Working data →
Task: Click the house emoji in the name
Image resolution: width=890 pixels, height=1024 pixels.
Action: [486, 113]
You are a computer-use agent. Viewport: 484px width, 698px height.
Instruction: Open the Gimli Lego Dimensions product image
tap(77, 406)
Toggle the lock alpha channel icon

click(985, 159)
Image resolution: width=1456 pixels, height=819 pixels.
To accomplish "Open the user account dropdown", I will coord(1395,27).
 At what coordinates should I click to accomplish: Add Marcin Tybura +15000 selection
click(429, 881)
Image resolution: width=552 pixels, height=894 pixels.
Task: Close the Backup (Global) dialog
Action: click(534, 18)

Work request →
Down to the last line, repeat the data exactly.

Reply to the exercise →
Task: Click the house emoji in the name
Image resolution: width=890 pixels, height=1024 pixels.
Action: [486, 113]
You are a computer-use agent. Viewport: 484px width, 698px height.
Instruction: Open the Gimli Lego Dimensions product image
tap(77, 406)
Toggle the lock alpha channel icon

click(985, 159)
Image resolution: width=1456 pixels, height=819 pixels.
To accomplish "Open the user account dropdown", I will coord(1395,27).
 At what coordinates should I click to accomplish: Add Marcin Tybura +15000 selection
click(429, 881)
Image resolution: width=552 pixels, height=894 pixels.
Task: Close the Backup (Global) dialog
Action: click(534, 18)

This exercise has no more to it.